Each entry here needs to be given again exactly.

→ Dataset entries
___

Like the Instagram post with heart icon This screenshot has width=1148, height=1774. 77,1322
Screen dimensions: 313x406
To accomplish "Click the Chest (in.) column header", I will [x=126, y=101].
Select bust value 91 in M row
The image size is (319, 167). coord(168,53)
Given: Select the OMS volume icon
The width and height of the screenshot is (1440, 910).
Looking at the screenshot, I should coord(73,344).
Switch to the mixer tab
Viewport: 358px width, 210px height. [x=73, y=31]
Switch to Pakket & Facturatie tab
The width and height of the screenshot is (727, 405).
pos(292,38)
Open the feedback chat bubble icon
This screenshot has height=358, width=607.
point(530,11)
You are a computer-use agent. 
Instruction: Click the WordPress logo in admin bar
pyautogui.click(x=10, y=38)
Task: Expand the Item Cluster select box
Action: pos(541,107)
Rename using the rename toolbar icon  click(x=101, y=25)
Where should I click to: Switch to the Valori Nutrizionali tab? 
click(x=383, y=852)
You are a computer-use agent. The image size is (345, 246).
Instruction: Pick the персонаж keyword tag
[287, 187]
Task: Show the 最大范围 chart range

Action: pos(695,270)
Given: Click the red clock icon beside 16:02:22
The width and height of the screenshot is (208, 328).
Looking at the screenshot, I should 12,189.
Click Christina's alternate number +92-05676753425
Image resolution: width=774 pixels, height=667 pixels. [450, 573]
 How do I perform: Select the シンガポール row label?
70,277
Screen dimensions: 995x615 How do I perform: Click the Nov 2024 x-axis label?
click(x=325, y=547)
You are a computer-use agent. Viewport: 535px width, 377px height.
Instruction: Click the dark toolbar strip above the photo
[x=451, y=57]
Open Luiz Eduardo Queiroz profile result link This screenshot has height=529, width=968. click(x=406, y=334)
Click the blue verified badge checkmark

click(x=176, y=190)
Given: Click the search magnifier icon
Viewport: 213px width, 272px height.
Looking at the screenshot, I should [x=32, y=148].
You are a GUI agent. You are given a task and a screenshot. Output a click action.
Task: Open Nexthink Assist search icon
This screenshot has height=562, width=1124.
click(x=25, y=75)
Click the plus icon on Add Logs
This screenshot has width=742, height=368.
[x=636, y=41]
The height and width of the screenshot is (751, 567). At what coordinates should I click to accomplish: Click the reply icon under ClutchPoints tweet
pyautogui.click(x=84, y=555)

___

→ Answer box
Like the Instagram post with heart icon This screenshot has width=1148, height=1774. 77,1322
Screen dimensions: 313x406
To accomplish "Click the Chest (in.) column header", I will [x=126, y=101].
Select bust value 91 in M row
The image size is (319, 167). coord(168,53)
Given: Select the OMS volume icon
The width and height of the screenshot is (1440, 910).
Looking at the screenshot, I should coord(73,344).
Switch to the mixer tab
Viewport: 358px width, 210px height. [x=73, y=31]
Switch to Pakket & Facturatie tab
The width and height of the screenshot is (727, 405).
pos(292,38)
Open the feedback chat bubble icon
This screenshot has height=358, width=607.
point(530,11)
You are a computer-use agent. 
Instruction: Click the WordPress logo in admin bar
pyautogui.click(x=10, y=38)
Task: Expand the Item Cluster select box
Action: pos(541,107)
Rename using the rename toolbar icon  click(x=101, y=25)
Where should I click to: Switch to the Valori Nutrizionali tab? 
click(x=383, y=852)
You are a computer-use agent. The image size is (345, 246).
Instruction: Pick the персонаж keyword tag
[287, 187]
Task: Show the 最大范围 chart range

Action: pos(695,270)
Given: Click the red clock icon beside 16:02:22
The width and height of the screenshot is (208, 328).
Looking at the screenshot, I should 12,189.
Click Christina's alternate number +92-05676753425
Image resolution: width=774 pixels, height=667 pixels. [450, 573]
 How do I perform: Select the シンガポール row label?
70,277
Screen dimensions: 995x615 How do I perform: Click the Nov 2024 x-axis label?
click(x=325, y=547)
You are a computer-use agent. Viewport: 535px width, 377px height.
Instruction: Click the dark toolbar strip above the photo
[x=451, y=57]
Open Luiz Eduardo Queiroz profile result link This screenshot has height=529, width=968. click(x=406, y=334)
Click the blue verified badge checkmark

click(x=176, y=190)
Given: Click the search magnifier icon
Viewport: 213px width, 272px height.
Looking at the screenshot, I should [x=32, y=148].
You are a GUI agent. You are given a task and a screenshot. Output a click action.
Task: Open Nexthink Assist search icon
This screenshot has height=562, width=1124.
click(x=25, y=75)
Click the plus icon on Add Logs
This screenshot has width=742, height=368.
[x=636, y=41]
The height and width of the screenshot is (751, 567). At what coordinates should I click to accomplish: Click the reply icon under ClutchPoints tweet
pyautogui.click(x=84, y=555)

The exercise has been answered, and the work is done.